§ Records shown
begin

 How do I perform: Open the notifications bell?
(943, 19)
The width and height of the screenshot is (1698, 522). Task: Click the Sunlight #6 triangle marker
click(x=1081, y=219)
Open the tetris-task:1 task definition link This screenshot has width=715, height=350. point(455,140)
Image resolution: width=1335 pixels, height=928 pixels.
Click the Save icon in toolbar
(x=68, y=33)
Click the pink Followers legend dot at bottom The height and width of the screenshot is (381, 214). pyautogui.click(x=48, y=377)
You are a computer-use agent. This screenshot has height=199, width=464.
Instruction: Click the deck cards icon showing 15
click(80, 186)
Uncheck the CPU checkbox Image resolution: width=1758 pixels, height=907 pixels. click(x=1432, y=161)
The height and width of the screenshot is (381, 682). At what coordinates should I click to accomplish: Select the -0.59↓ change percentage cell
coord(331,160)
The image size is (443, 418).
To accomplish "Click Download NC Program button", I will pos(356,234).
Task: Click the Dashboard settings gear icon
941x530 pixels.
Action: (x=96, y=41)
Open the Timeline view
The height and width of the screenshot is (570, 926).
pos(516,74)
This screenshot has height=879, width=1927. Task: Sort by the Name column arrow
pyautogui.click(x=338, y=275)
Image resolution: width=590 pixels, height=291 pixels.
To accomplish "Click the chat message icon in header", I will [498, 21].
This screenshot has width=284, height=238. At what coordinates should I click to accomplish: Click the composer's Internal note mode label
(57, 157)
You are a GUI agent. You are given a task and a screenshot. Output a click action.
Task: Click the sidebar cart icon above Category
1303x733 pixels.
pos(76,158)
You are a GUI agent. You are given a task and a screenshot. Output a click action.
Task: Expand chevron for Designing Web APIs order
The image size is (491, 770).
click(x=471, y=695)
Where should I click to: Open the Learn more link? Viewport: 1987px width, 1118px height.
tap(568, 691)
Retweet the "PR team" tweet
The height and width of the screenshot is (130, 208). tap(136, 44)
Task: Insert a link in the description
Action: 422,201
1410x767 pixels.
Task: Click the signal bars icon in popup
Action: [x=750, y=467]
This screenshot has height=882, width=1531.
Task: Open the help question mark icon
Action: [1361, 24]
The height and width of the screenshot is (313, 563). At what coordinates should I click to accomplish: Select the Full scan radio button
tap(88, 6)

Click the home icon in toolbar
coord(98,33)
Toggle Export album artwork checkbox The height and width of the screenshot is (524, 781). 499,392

end

Output the lines above as a JSON list of strings, with one string for each line and no blank lines.

§ Full output
[
  " How do I perform: Open the notifications bell?",
  "(943, 19)",
  "The width and height of the screenshot is (1698, 522). Task: Click the Sunlight #6 triangle marker",
  "click(x=1081, y=219)",
  "Open the tetris-task:1 task definition link This screenshot has width=715, height=350. point(455,140)",
  "Image resolution: width=1335 pixels, height=928 pixels.",
  "Click the Save icon in toolbar",
  "(x=68, y=33)",
  "Click the pink Followers legend dot at bottom The height and width of the screenshot is (381, 214). pyautogui.click(x=48, y=377)",
  "You are a computer-use agent. This screenshot has height=199, width=464.",
  "Instruction: Click the deck cards icon showing 15",
  "click(80, 186)",
  "Uncheck the CPU checkbox Image resolution: width=1758 pixels, height=907 pixels. click(x=1432, y=161)",
  "The height and width of the screenshot is (381, 682). At what coordinates should I click to accomplish: Select the -0.59↓ change percentage cell",
  "coord(331,160)",
  "The image size is (443, 418).",
  "To accomplish \"Click Download NC Program button\", I will pos(356,234).",
  "Task: Click the Dashboard settings gear icon",
  "941x530 pixels.",
  "Action: (x=96, y=41)",
  "Open the Timeline view",
  "The height and width of the screenshot is (570, 926).",
  "pos(516,74)",
  "This screenshot has height=879, width=1927. Task: Sort by the Name column arrow",
  "pyautogui.click(x=338, y=275)",
  "Image resolution: width=590 pixels, height=291 pixels.",
  "To accomplish \"Click the chat message icon in header\", I will [498, 21].",
  "This screenshot has width=284, height=238. At what coordinates should I click to accomplish: Click the composer's Internal note mode label",
  "(57, 157)",
  "You are a GUI agent. You are given a task and a screenshot. Output a click action.",
  "Task: Click the sidebar cart icon above Category",
  "1303x733 pixels.",
  "pos(76,158)",
  "You are a GUI agent. You are given a task and a screenshot. Output a click action.",
  "Task: Expand chevron for Designing Web APIs order",
  "The image size is (491, 770).",
  "click(x=471, y=695)",
  "Where should I click to: Open the Learn more link? Viewport: 1987px width, 1118px height.",
  "tap(568, 691)",
  "Retweet the \"PR team\" tweet",
  "The height and width of the screenshot is (130, 208). tap(136, 44)",
  "Task: Insert a link in the description",
  "Action: 422,201",
  "1410x767 pixels.",
  "Task: Click the signal bars icon in popup",
  "Action: [x=750, y=467]",
  "This screenshot has height=882, width=1531.",
  "Task: Open the help question mark icon",
  "Action: [1361, 24]",
  "The height and width of the screenshot is (313, 563). At what coordinates should I click to accomplish: Select the Full scan radio button",
  "tap(88, 6)",
  "Click the home icon in toolbar",
  "coord(98,33)",
  "Toggle Export album artwork checkbox The height and width of the screenshot is (524, 781). 499,392"
]